For example passing a char* str to a function that takes a void *ptr
I realize that in order to pass this I need to pass as:
fnc(&str)
and once inside the fnc(void *ptr) function I need to dereference to use it
fnc(void *ptr){
*(char **)ptr = other string
}
I learned this by trial and error but never understood really why this happens
What does the * outside mean? How about the 2 * inside (char __)?
Edit:
for example a callback function passed str1 as "&str" and str2 as "an address to an array whose first element is a char*"
lfind(&str, arr, ...., cmp);
which goes into
int cmp_str_ptr(const void *str1, const void *str2){
return strcmp(*(char **)str1, *(char **)str2);
}
What I'm really wondering though is what the * mean on each level of indirection. *(char *)str1 vs *(char **)str1 vs *(char)str1 if the last one is valid and even combinations with *(char *)&str1.

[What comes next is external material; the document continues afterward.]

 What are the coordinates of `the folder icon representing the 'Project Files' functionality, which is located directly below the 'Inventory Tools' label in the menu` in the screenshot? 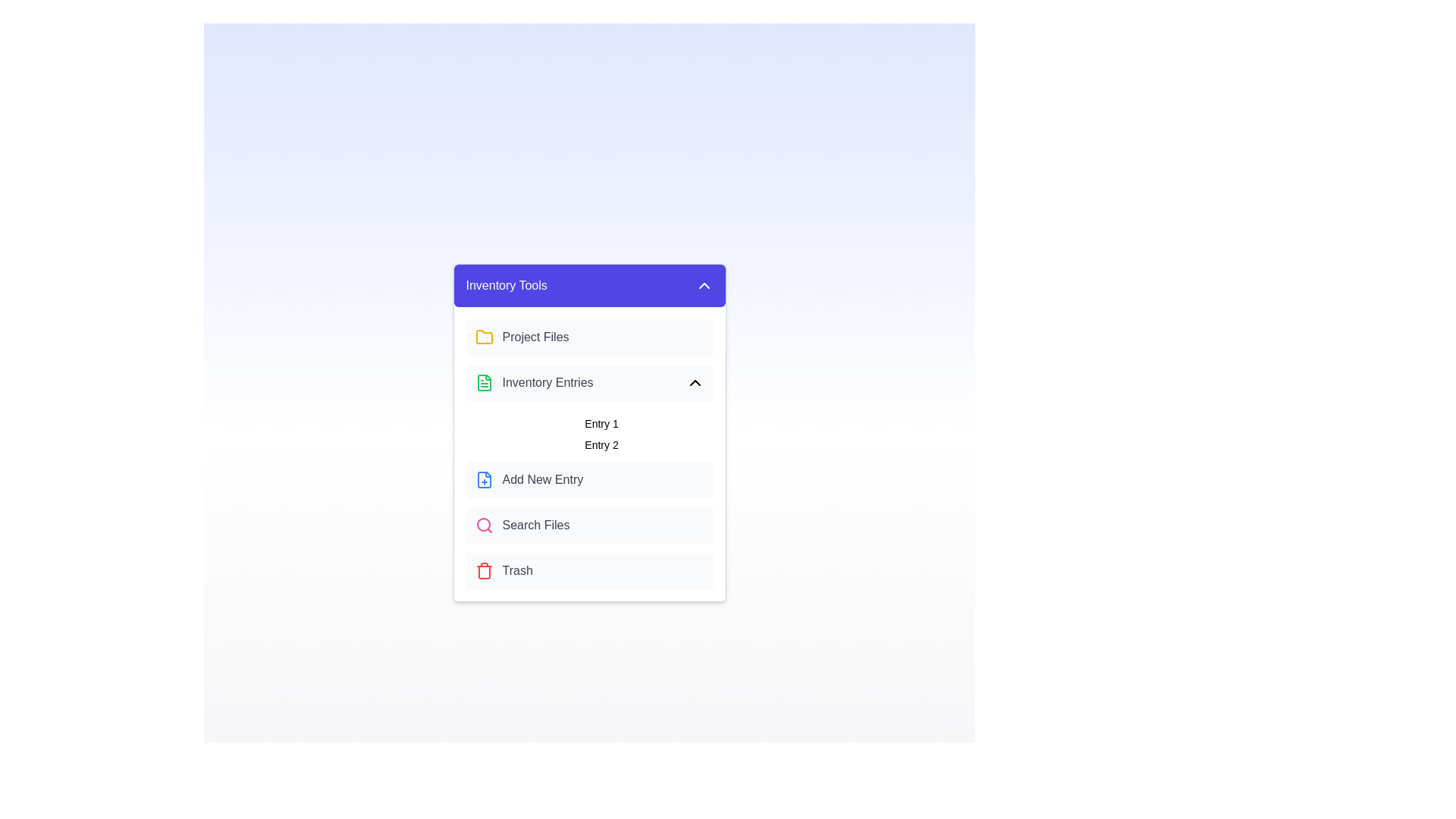 It's located at (483, 336).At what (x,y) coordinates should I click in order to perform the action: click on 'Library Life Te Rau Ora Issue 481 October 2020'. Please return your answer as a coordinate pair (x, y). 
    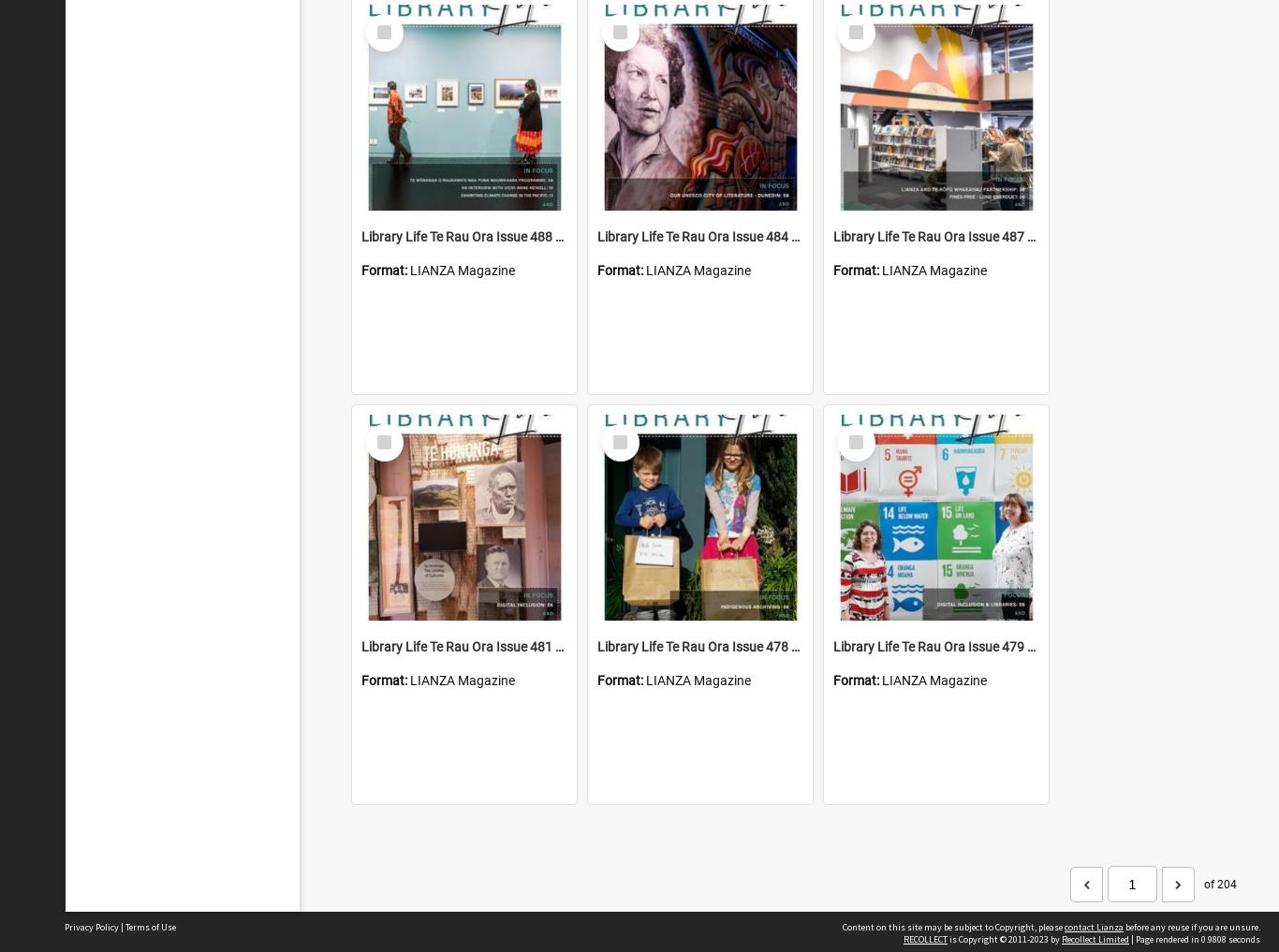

What does a * outside the parenthesis mean versus one inside. Regardless of the functions used I want to know what these mean.
Final Edit:
Thanks to Mike for helping me solve this, I now realize that the real problem was in typecast and not necessarily in pointers in general. I have read K&R's the c programming language but I didn't understand until now.
In summary what I was asking is why strcmp needed *(char **)str1 as a value and after Mike's answer I see that it is casted as a pointer to a char*, so it needs to be dereferenced so as to follow strcmp(char *s1, char *s2) reqs.
The reason why lfind passed the first argument as &str is still somewhat unknown to me besides creating similarity on the callback function (two dereferences to a char ** rather than one cast and one dereference). I assumed this from Jonathan's answer where he mentions it is not necessary to use a *(char **)ptr inside the function.
Thanks again for everyone's help. And sorry for the relatively dumb question.